Now that the Conservative Party "love-in" in Calgary is over, having listened to Harper skate around the Senate scandal, and pump helium into the brains of delegates while repeating the phrase, "only the Conservative Party"....the rest of the Canada is left wondering how such a cult of personality leadership could be so impenetrable to normal scepticism.
Laquered hair, pinstripe suit, rimless glasses, and a rather high volume attack approach to politics is merely the mask of a persona chosen by the current leader to convey both confidence and power to those he considers his "base". And there must be something in the kool-aid that is sold at these conventions that renders substantive questions from the floor, and detailed policy debates, not to mention even more reasonable and penetrating questions from the reporters assigned to the event mute and off-base.
It is not so much that Harper seduced the delgates, in the midst of one of the more fast-moving and potentially serious political crises in Canadian history, as that the delegates were willing to be seduced. They had to be, given that the party tradition of a leadership vote seemed to be missing from the agenda; the parties' tradition of respect for the traditions and honour of parliamentary democracy have also gone AWOL under the leadership of this man, who, according to Ottawa insiders like Paul Wells of Maclean's magazine, back in June, called Harper the most isolated political leader on the horizon.
The question of whether or not Harper's keynote address reached beyond the base to at least 10% of the rest of the country needed to win another majority government has been debated by the talking heads on television review panels, without resolving it, because there really has been no polling done to even guess at an answer. However, at least Rex Murphy on CBC, has given the nod to Thomas Mulcair, for his performance over the last two or three weeks in the House of Commons, as rising above that of the rock-star Liberal leader, Justin Trudeau, whose empty resume was the focus of more than one disgruntled delegate to the Harper shin-dig, in his search for an alternative to vote for, given his lifetime allegiance to the conservative party and his current disaffection with the Prime Minister.
It's too bad that Political Science curricula do not include a mandatory course in Theatre Arts, in every undergraduate's education, because the elements of theatre, including melodrama, dramatic irony, as well as blocking of the stage, timing of line delivery, tone of emotion and attitude, and the many advantages of stagecraft that put microphones in strategic places with flags and images of cheerleaders as backdrop for the hero's speeches....these are all calculated to induce sycophancy among those who have already surrendered their independence, not to mention a good portion of their savings to the party and its leader.

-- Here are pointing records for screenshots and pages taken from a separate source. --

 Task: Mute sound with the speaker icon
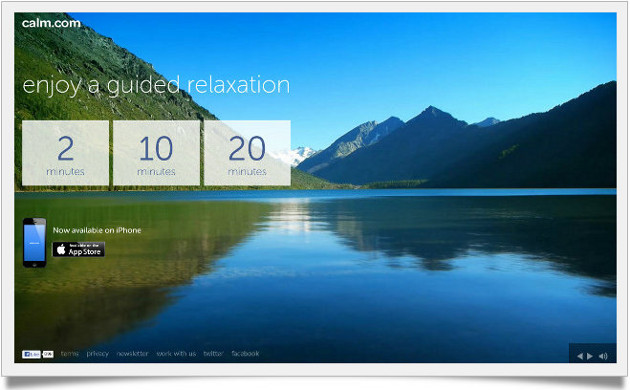pyautogui.click(x=603, y=356)
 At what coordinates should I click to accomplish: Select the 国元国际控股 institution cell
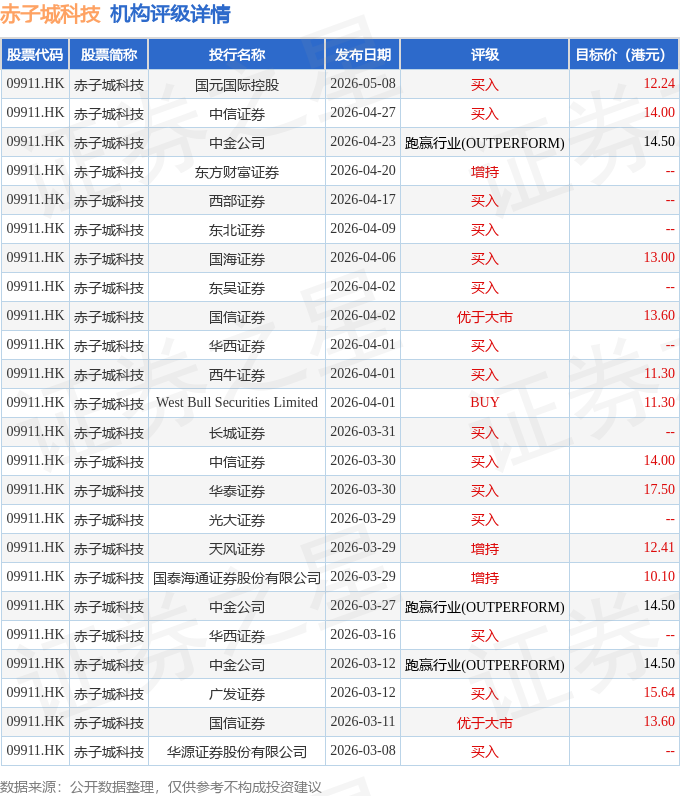(237, 85)
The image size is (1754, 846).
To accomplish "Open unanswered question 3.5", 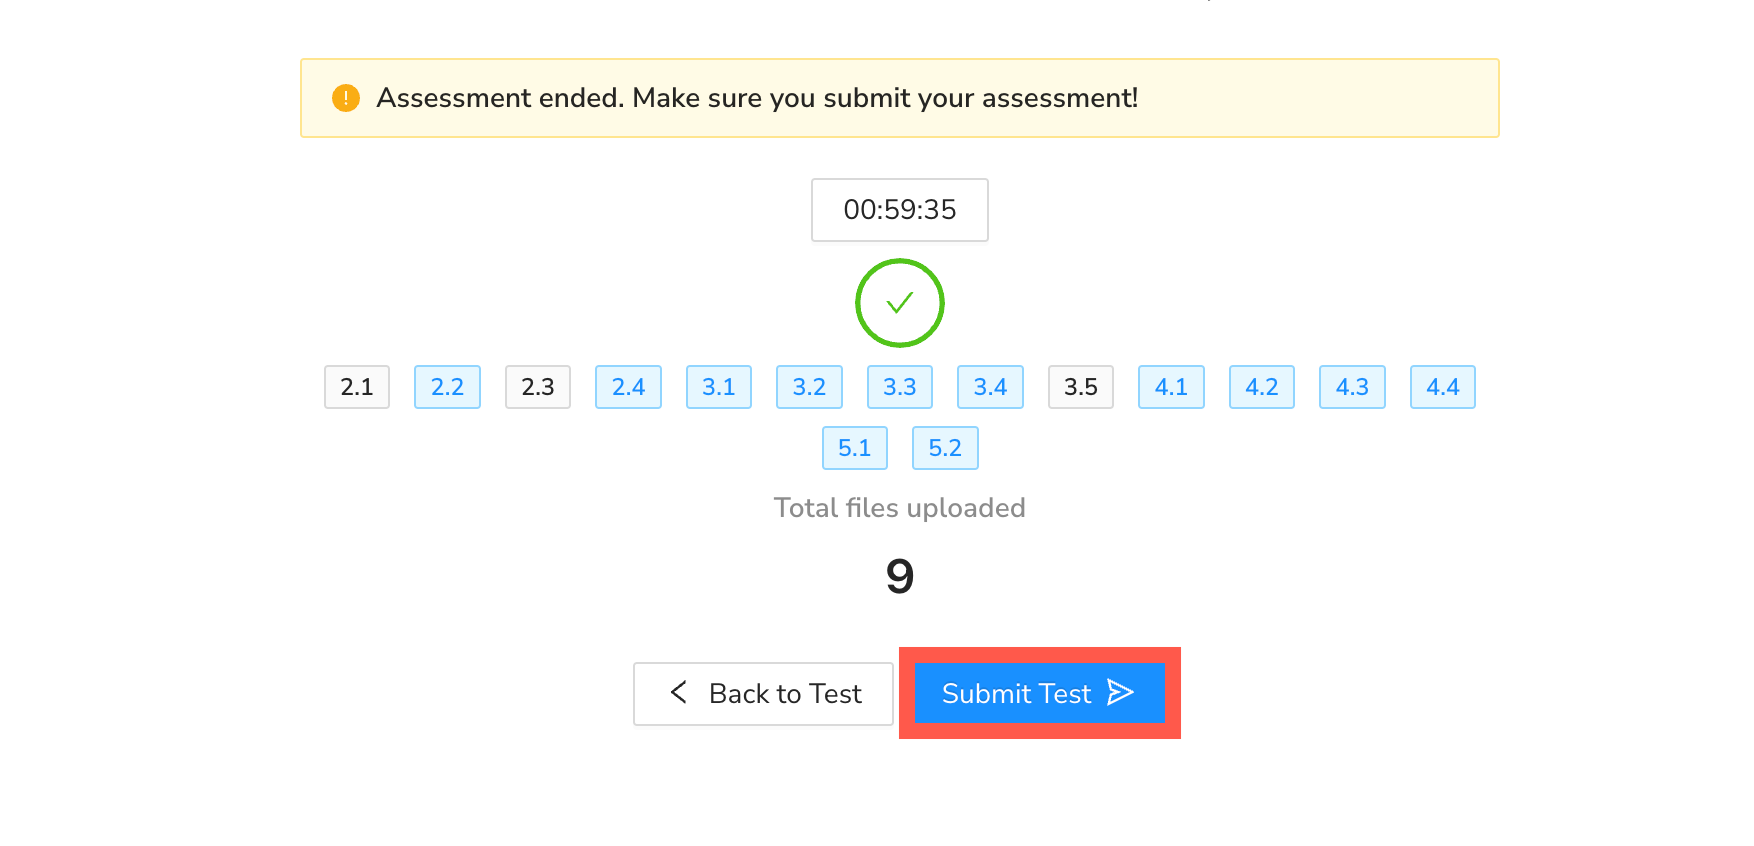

Sycophancy is also engendered by a too-often adoring media whose bosses, many of them at least, are also card-carrying members of the Harper ring of hollowness, on such vital public issues as the environment, foreign policy, social policy and federal provincial relations. In fact, anyone watching, from near or far, over the last seven years, would have to conclude that this government, under the extremely tight-fisted control of one of the best examples of T.S. Eliot's "hollow men" history has given us, would have to conclude that Canadian citizens, (at least those who vote) are too willing and eager to surrender their votes to a cardboard statue of a party leader, provided that party leader has pounded his mantra of "economic prosperity and jobs for all Canadians" into their heads, at the laughable expense of the public treasury, something about which there is almost literally no public outcry.
Nor is there any public outcry about the missing $3 billion dollars that have simply gone unaccounted, although there has been no report of mis-spending by those like the Auditor General who are charged with keeping watch over public accounts. If Canadians were to be as interested and engaged in the Harper squandering of public money on aborted purchases of Fighter Jets, and redundant prisons, and his pseudo-parsimony in dismissing public servants by the tens of thousands, (more of the Harper theatre of "sound management of public accounts") as we are over a few thousand dollars of housing expenses, first approved and then decried by the same people for their more important political agenda, Canada might be able to look forward to a new and different and even hopefully responsible government unwilling to fete itself and its non-accomplishments with public dollars, in a perpetual campaign of self-aggrandizement that is so blatantly and patronizingly transparent, as if to say to this undiscerning public, "We can do whatever we want to do, because we control a majority in both houses of parliament and the public has gone to sleep on our watch!"
Insulting, and hanging onto the awe and respect of a base of Neanderthals at the same time, is a high-wire political act, and perhaps sometime in the not-too-distant future, if and when the public awakens, they will see it for the cartoon it makes of Canadian politics, and the biggest loser is the country whose honour and pride have slipped down the same river with all the tarsands pollution into the Arctic ocean, where Harper will vainly try to plant a flag. (Isn't "vainly" the only way he could plant a flag?)